TASK INSTRUCTIONS:
All records need to be reproduced exactly. Keep every word as it is.

(Stored records)
______

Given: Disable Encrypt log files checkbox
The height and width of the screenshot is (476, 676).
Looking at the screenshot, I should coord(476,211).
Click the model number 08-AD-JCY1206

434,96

______

WRITTEN RESPONSE:
Given: Disable Encrypt log files checkbox
The height and width of the screenshot is (476, 676).
Looking at the screenshot, I should coord(476,211).
Click the model number 08-AD-JCY1206

434,96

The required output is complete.